The RMS had six joints. (It is shown here holding the Orbiter inspection boom.)
The rotational position of each joint was measured by internal 16-bit optical encoders giving a precision of 0.0055 deg.
However, since no mechanical device is perfect, corrections (known as "encoder biases") for the differences between "encoder zero" and "mechanical zero" were loaded into the flight software and indexed using the RMS serial number. The serial number was displayed on the main RMS Operations onboard computer page, SPEC 94.
The flight software used the joint angles, corrected by the encoder biases, to calculate the position and attitude of the RMS point of reference (POR) in use (for example, the tip of the arm).

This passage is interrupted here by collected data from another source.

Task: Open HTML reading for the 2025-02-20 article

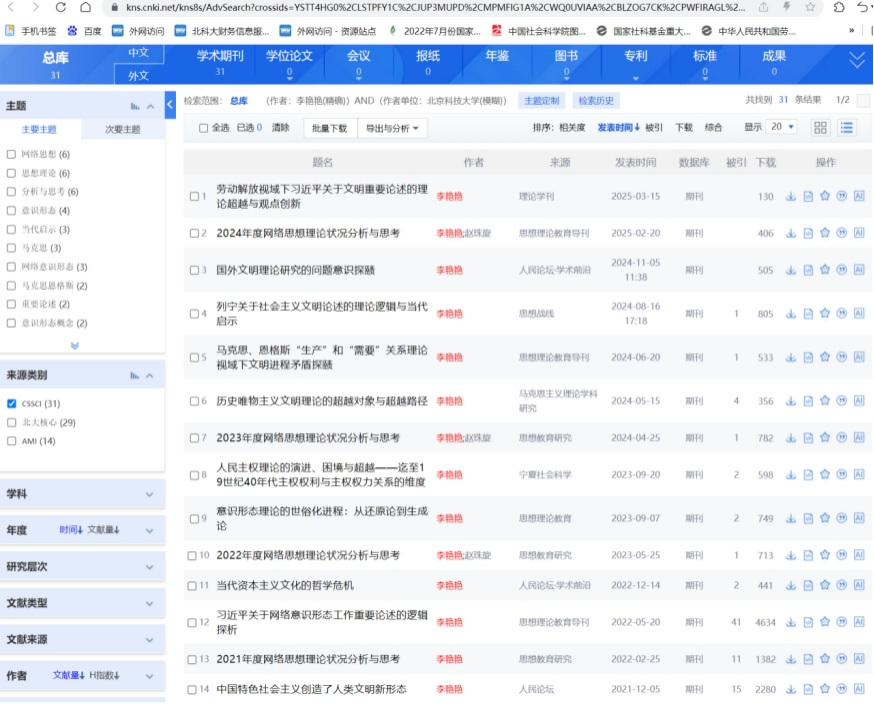Action: click(808, 233)
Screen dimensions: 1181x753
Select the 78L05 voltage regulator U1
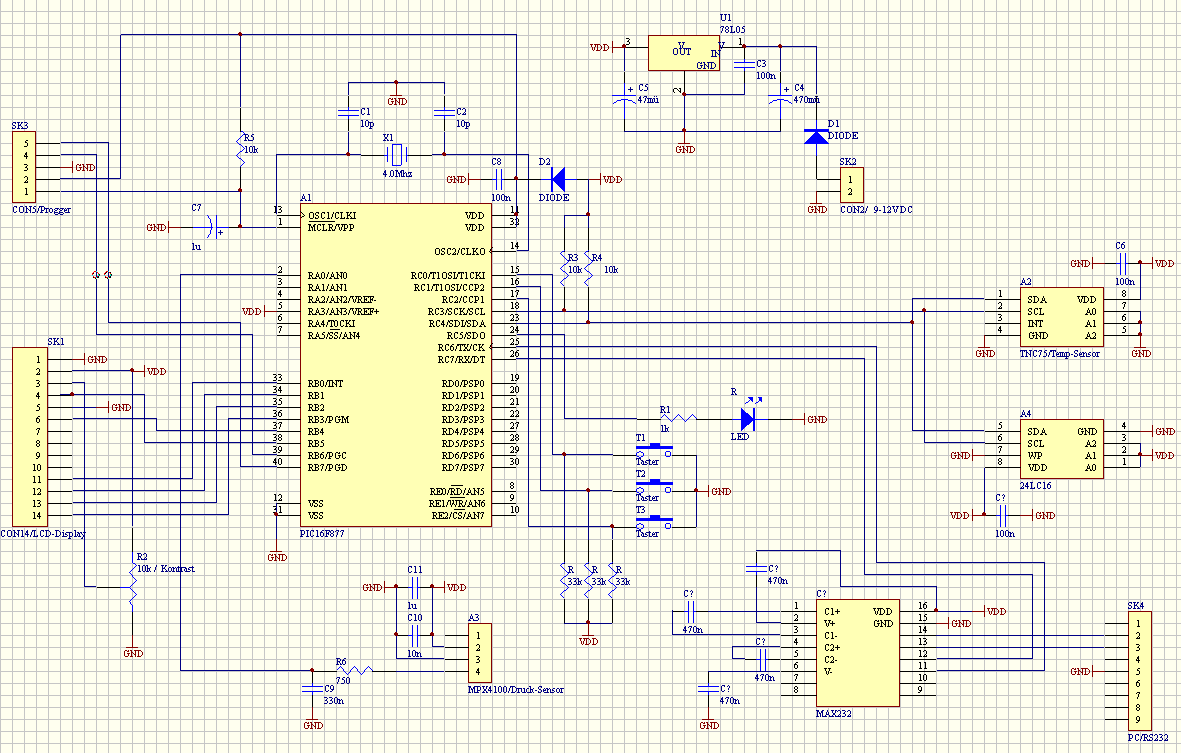(683, 53)
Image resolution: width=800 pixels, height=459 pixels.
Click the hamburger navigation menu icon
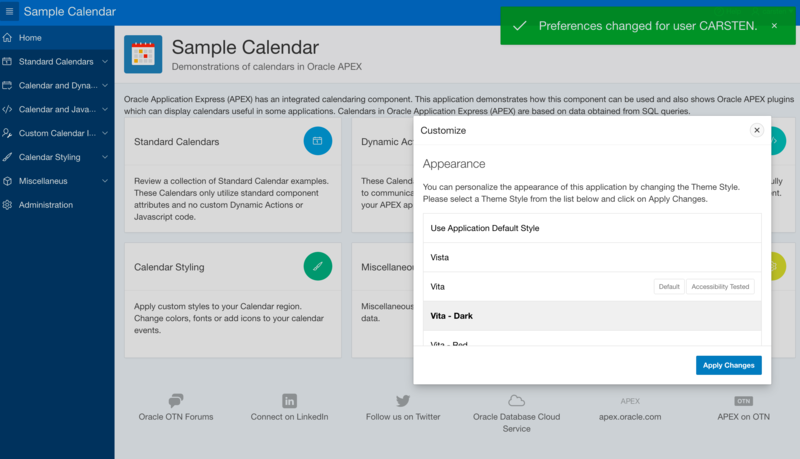(11, 12)
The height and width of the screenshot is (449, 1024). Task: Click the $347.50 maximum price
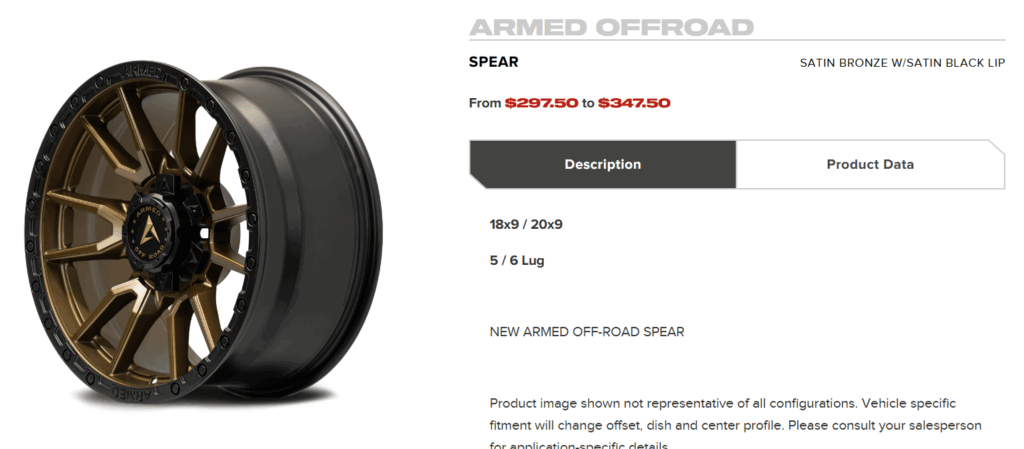pos(634,103)
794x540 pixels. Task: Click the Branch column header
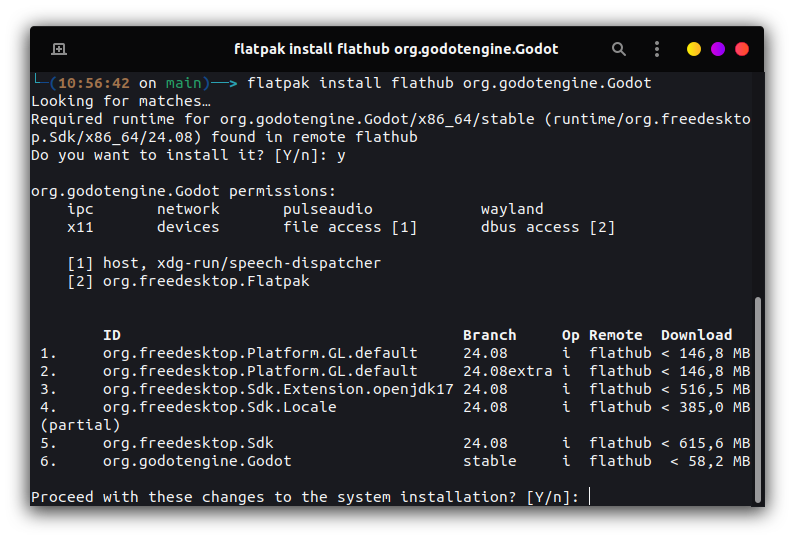click(x=489, y=335)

If the wrong RMS serial number was entered, a bad set of encoder biases would be chosen, and the calculated position of the POR would be slightly different from its actual position. This graphic shows an error at the tip of the arm caused by a 0.25 degree bias in the shoulder yaw joint encoder.

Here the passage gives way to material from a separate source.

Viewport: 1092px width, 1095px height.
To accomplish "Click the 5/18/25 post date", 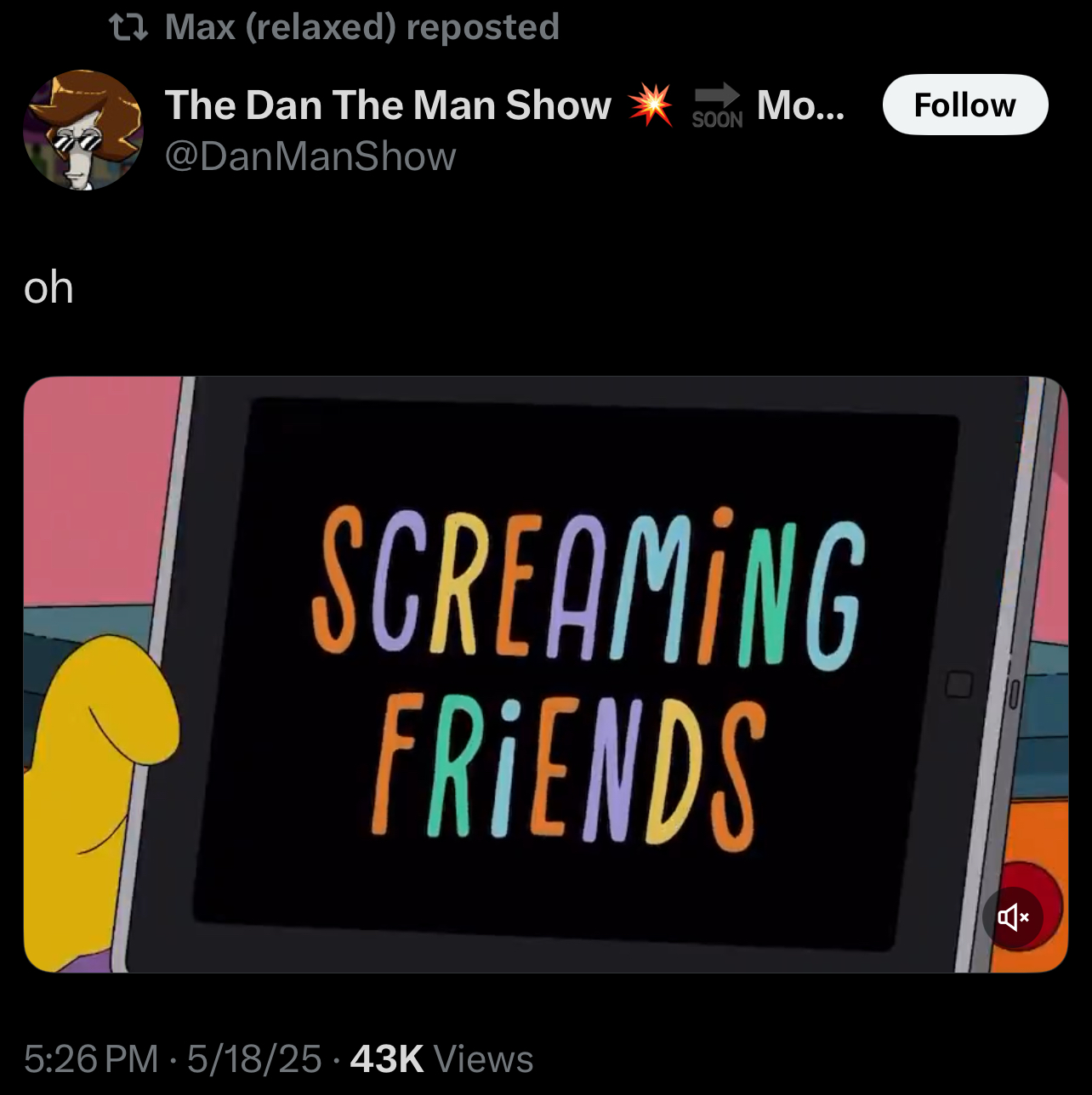I will coord(254,1059).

The information loaded into the flight software was carefully checked for the real Orbiter and I am unaware of any issues caused by a serial number mismatch in flight. The crew would normally not need to interact with the serial number field on the display.
In training, however, the particular arm that was set up in the simulator had to match the one set up in the flight software, or problems would arise. Similarly, a changeout of an RMS on an Orbiter due to some problem late in the processing flow would result in the need for a data update to the flight software.